Now, when we classify our world we are often tempted to reify the groups we class. "Races" are such an item. If there are biological clusters, there are biological clusters, but to call one of these a "race" is to invite belief that there is some shared description that is true of all and only members of that "race", which Razib doesn't believe. So we should be nominalists about the abstracta because it hinders our natural tendency to make fallacious inferences from the labels we use.

I better summarise, because otherwise I'll lose more of you than I already have.

  • Race refers to well-marked and stable subspecific varieties in a species. Humans do not have these, I believe
  • They are abstractions based on our tendencies to recognise variation in a typological manner, informed by our social discriminations
  • It is better to generate our abstractions directly from the data to inform our inferential processes, than to claim that prior naive classifications are somehow real.

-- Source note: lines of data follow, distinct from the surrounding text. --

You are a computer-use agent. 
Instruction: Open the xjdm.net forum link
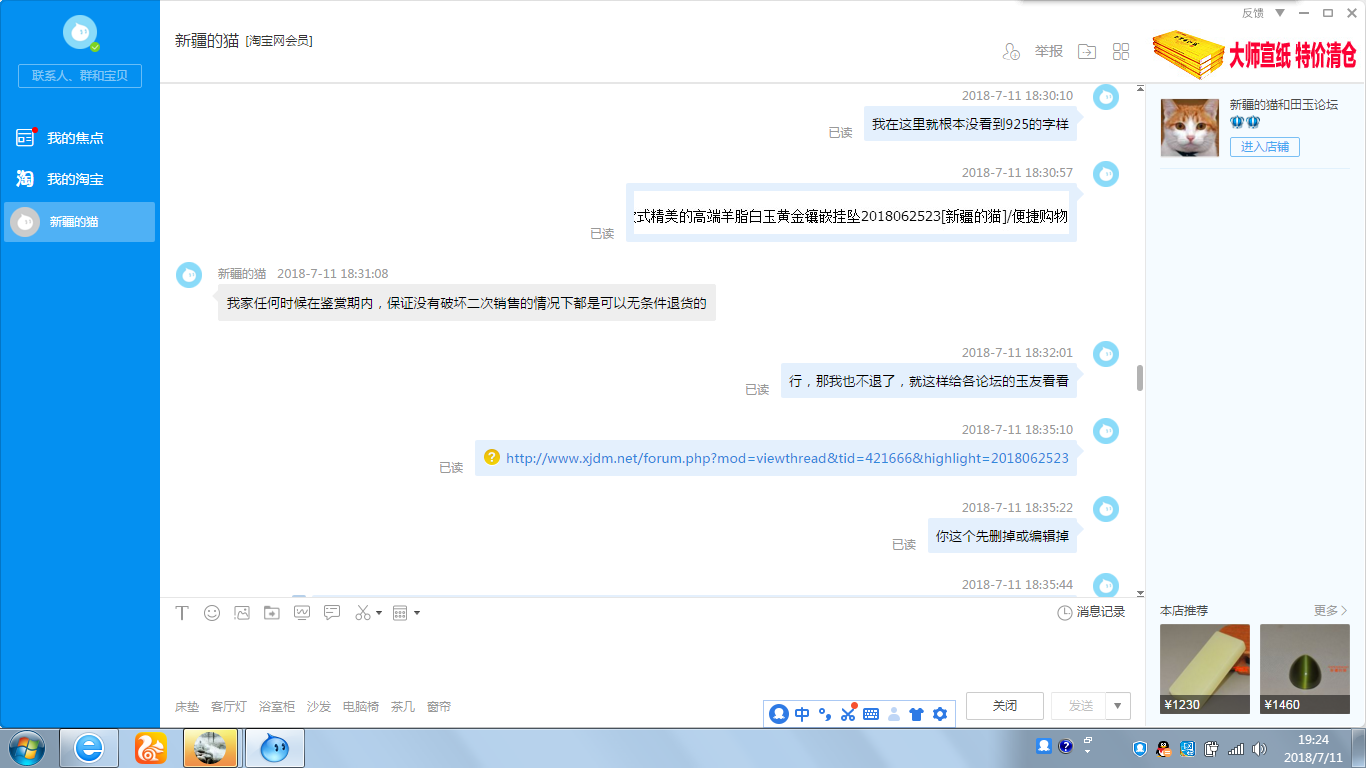[x=787, y=458]
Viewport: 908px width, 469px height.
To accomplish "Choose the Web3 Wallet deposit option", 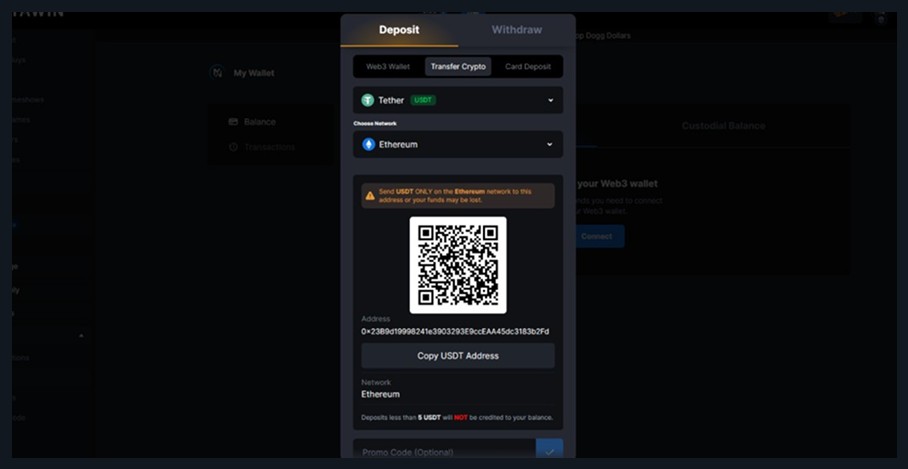I will coord(388,67).
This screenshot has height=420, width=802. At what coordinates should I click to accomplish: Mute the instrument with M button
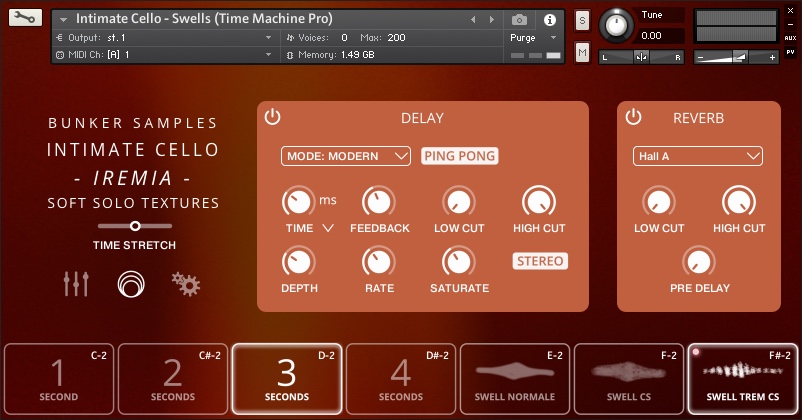(x=582, y=51)
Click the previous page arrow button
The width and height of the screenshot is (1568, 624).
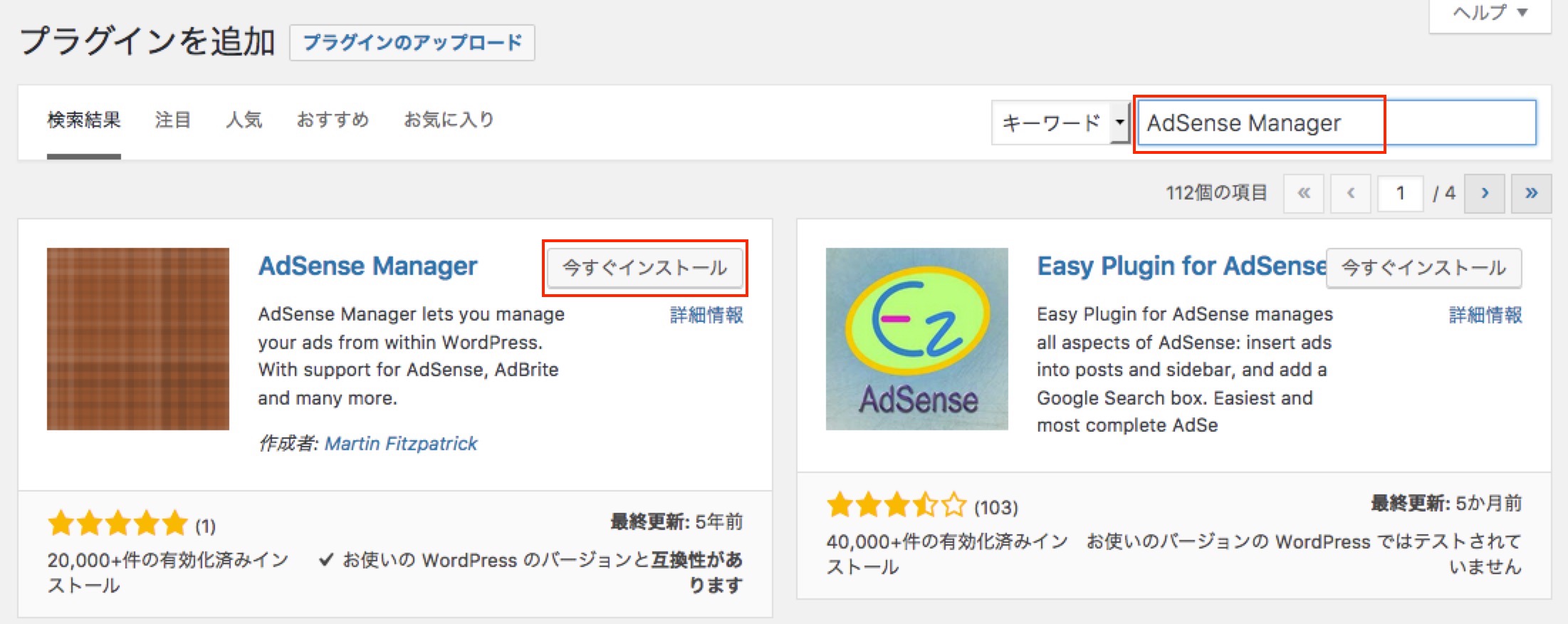pyautogui.click(x=1350, y=193)
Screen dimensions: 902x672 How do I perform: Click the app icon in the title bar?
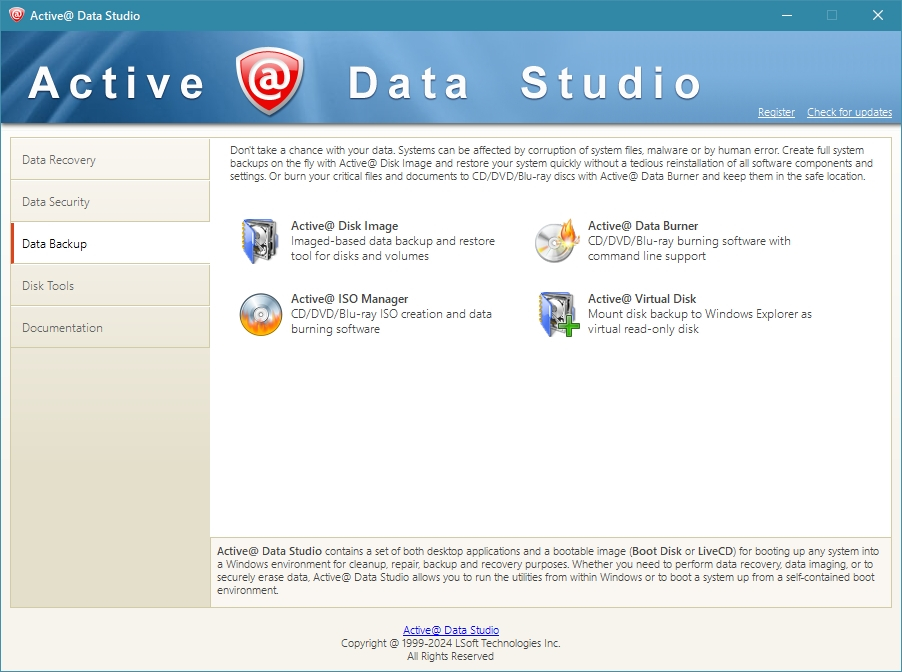[x=16, y=15]
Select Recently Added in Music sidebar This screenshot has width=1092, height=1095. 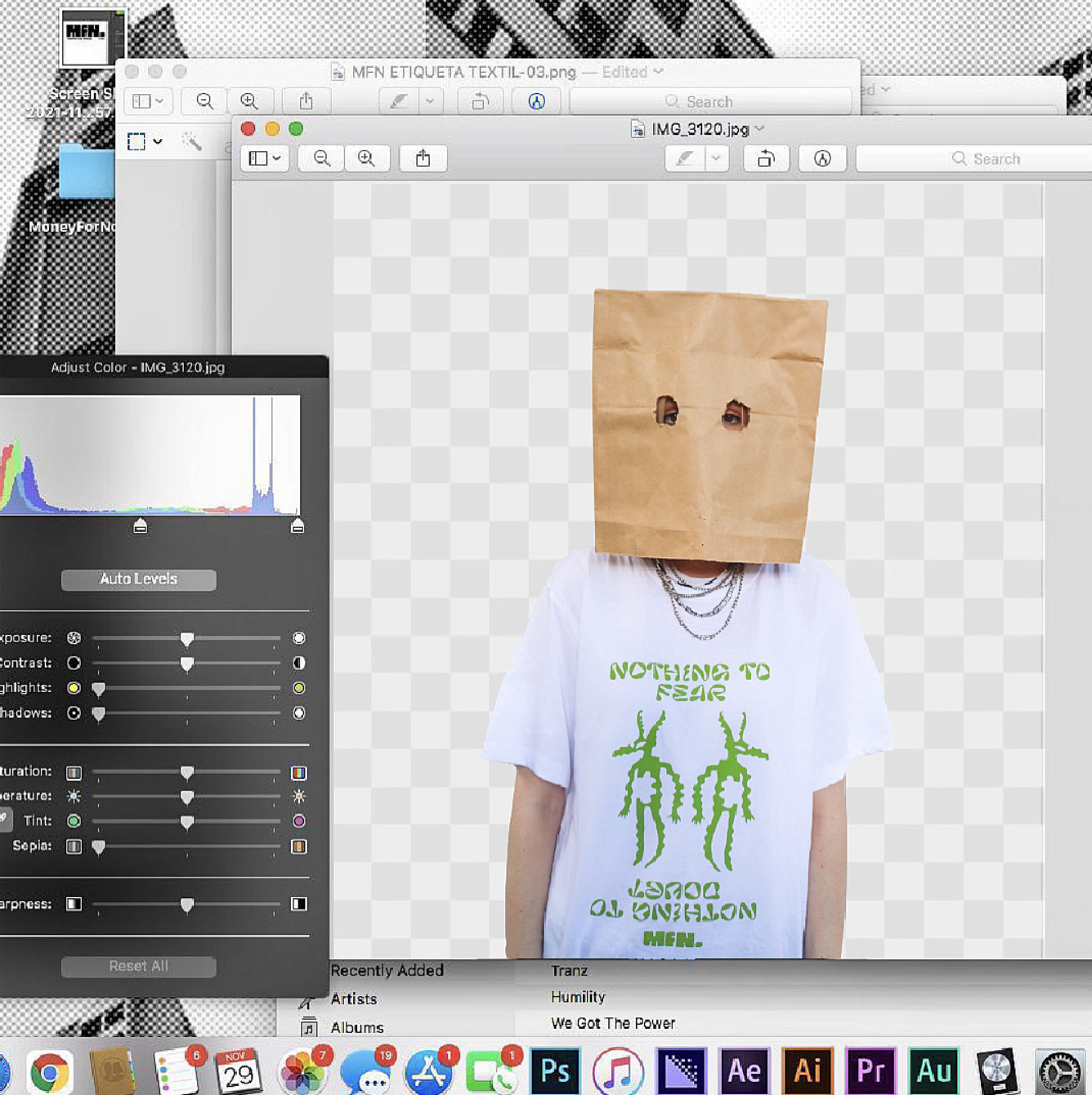pos(387,971)
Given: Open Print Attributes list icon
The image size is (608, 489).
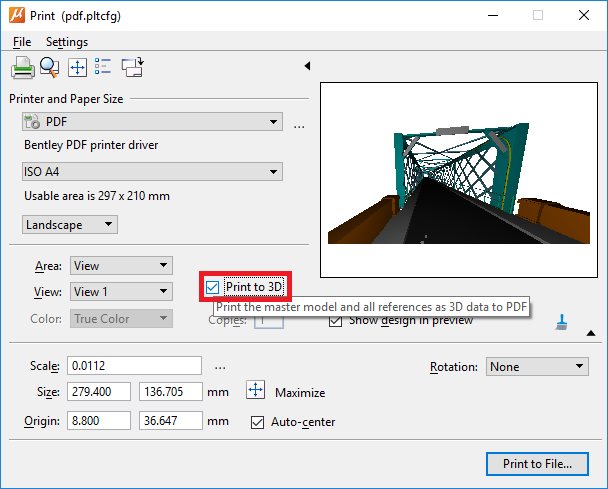Looking at the screenshot, I should tap(103, 68).
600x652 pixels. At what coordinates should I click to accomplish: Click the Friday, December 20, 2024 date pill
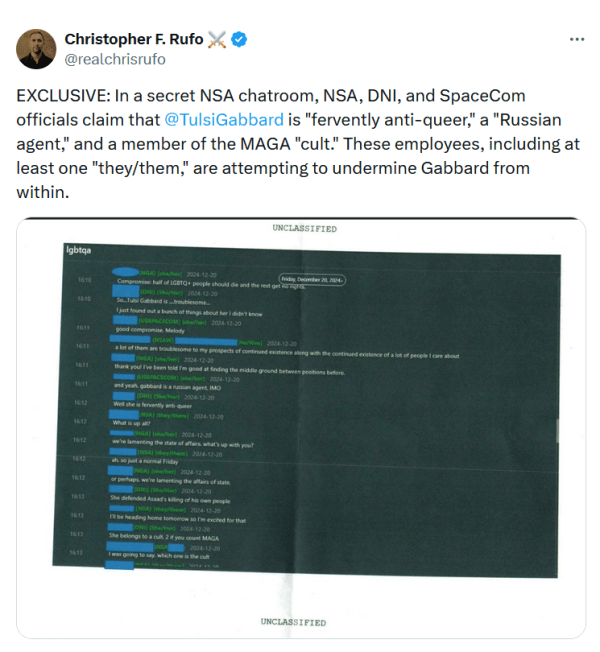pos(312,279)
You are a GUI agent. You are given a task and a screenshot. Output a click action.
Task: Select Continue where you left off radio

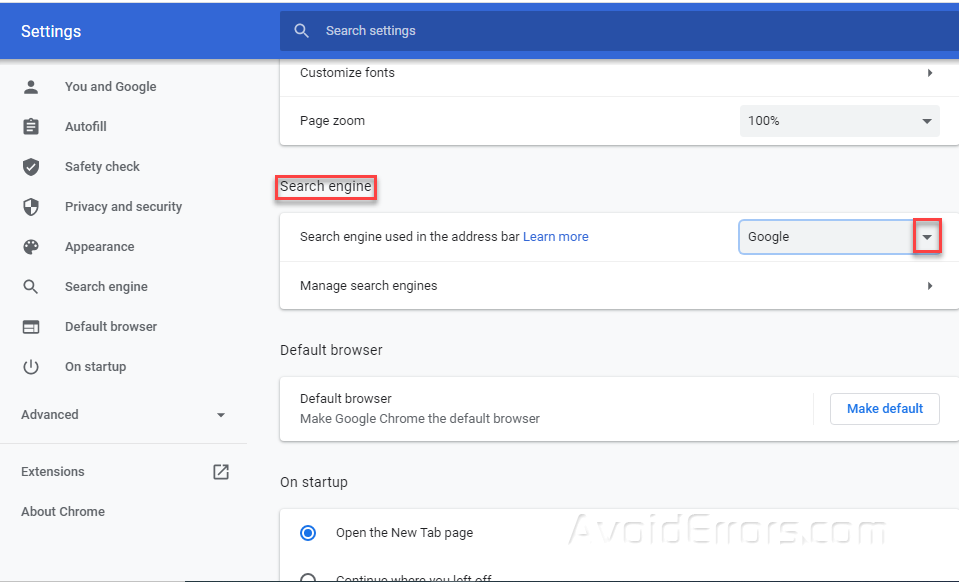308,578
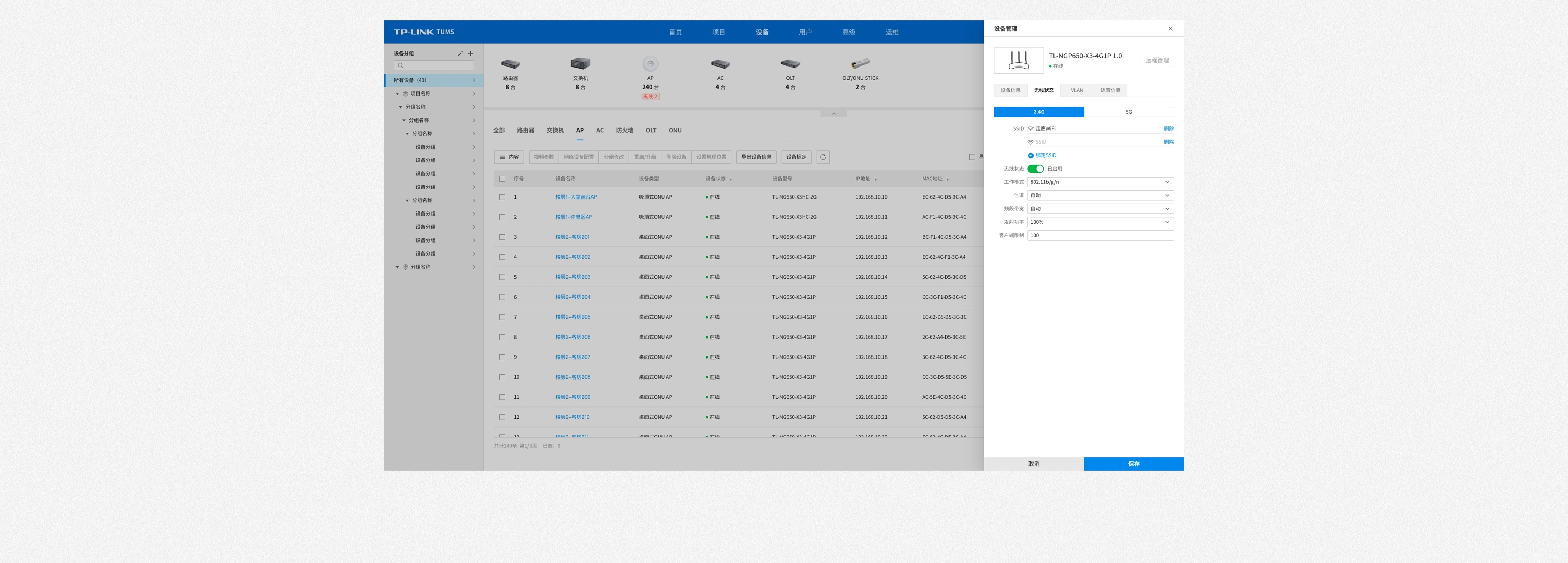The height and width of the screenshot is (563, 1568).
Task: Click the 路由器 router device icon
Action: tap(510, 64)
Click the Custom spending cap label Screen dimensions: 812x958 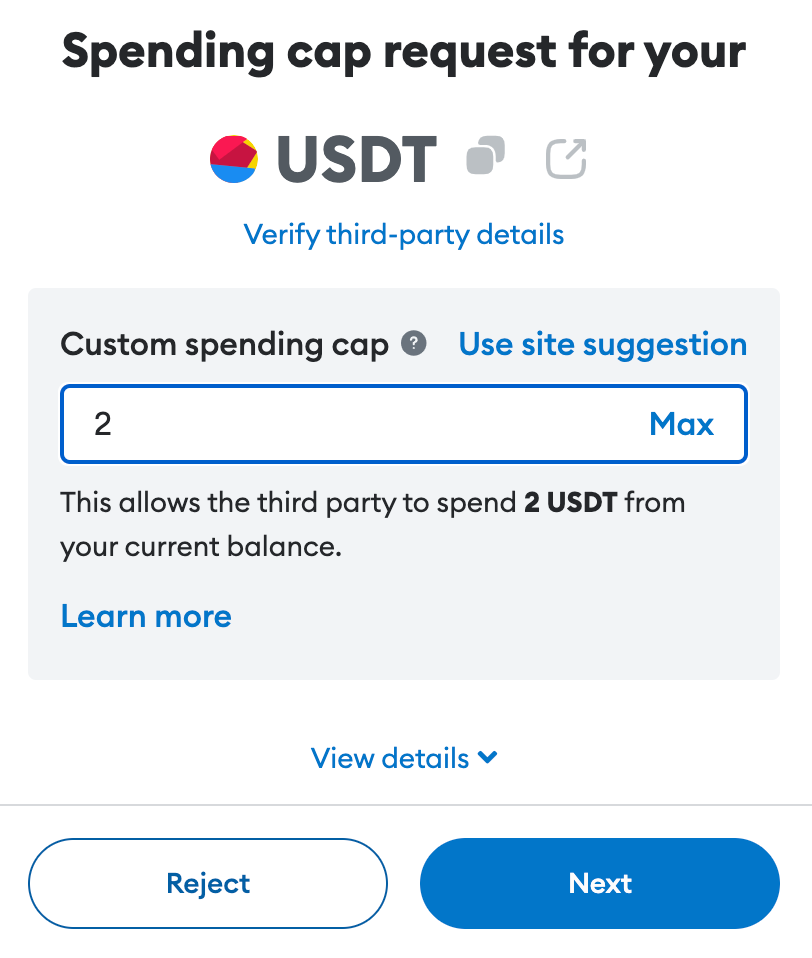point(224,345)
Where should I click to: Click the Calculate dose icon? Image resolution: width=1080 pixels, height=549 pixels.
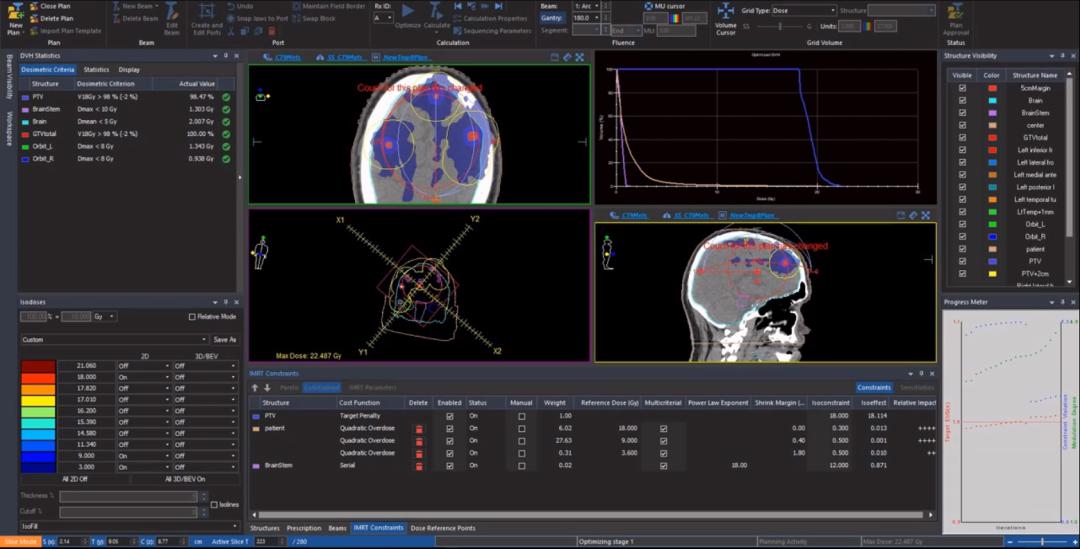pos(437,10)

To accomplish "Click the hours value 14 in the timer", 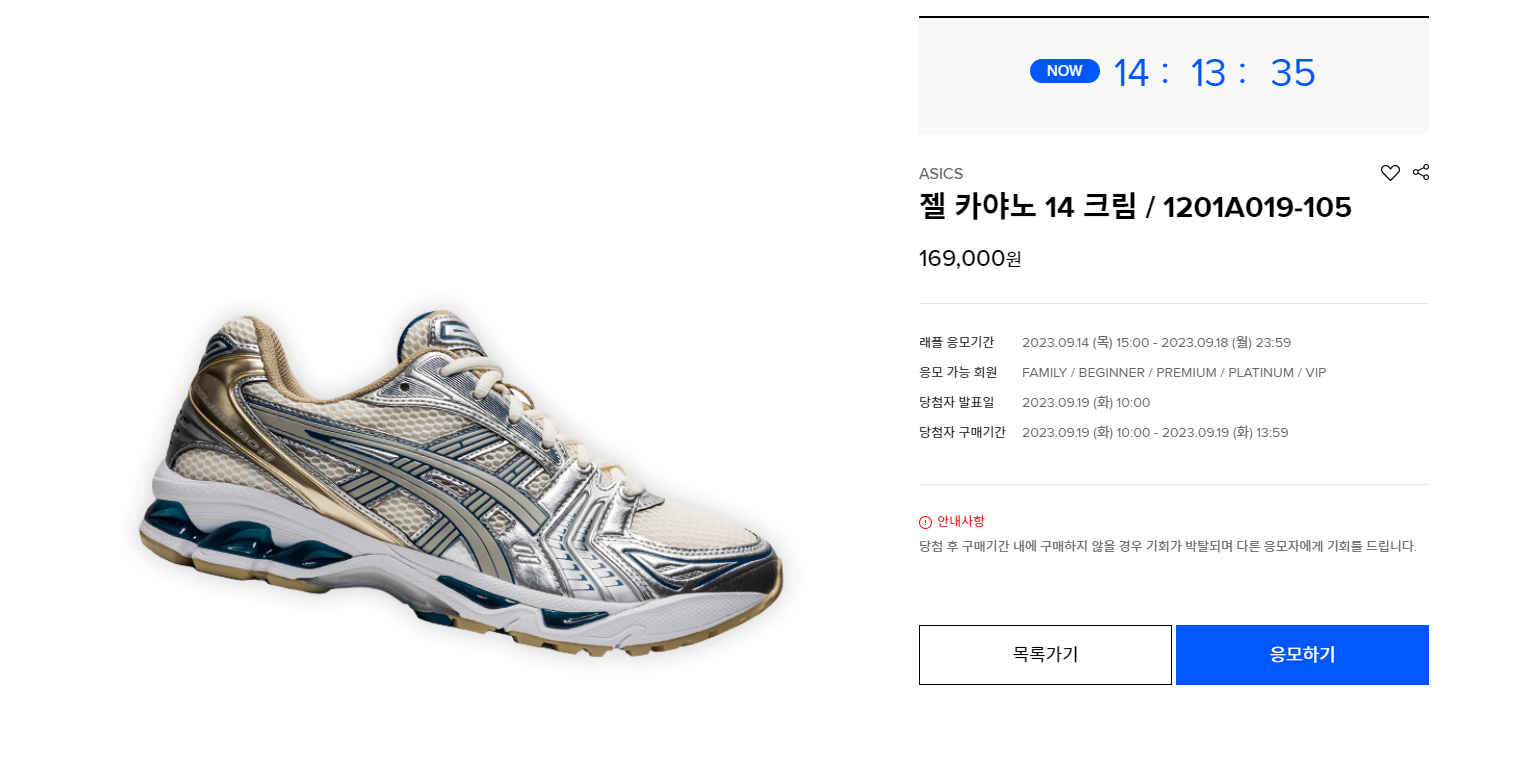I will 1131,73.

That is, the data explain why we make these discriminations, but they don't license them.
  • The social problems of using the naive folk taxonomy of race are so great that we should be careful about using the notion at all.
I think that is all I have worth saying on the matter. Read the comments - they have been very useful in this series of posts.

Late note: RPM at Evolgen has a nice wrap up, although I wonder did I really start race riots? I hope not.